[Stored items]
^^^^^^^^^^^^^^^^

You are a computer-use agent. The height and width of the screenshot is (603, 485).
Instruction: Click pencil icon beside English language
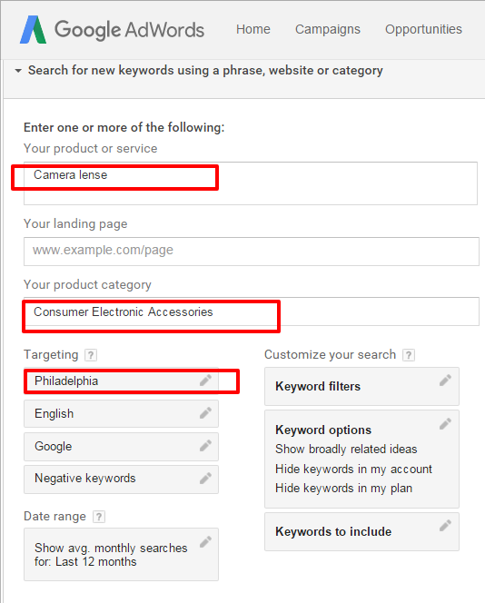[205, 413]
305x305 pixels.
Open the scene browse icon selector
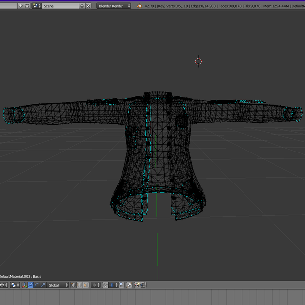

^^^^^^^^^^^^^^^^

**What the task asks**
Using the records above, output their complete text exactly, minus any images.

**Answer section**
You are a computer-use agent. The height and width of the screenshot is (603, 485).
Instruction: Click pencil icon beside English language
[205, 413]
305x305 pixels.
Open the scene browse icon selector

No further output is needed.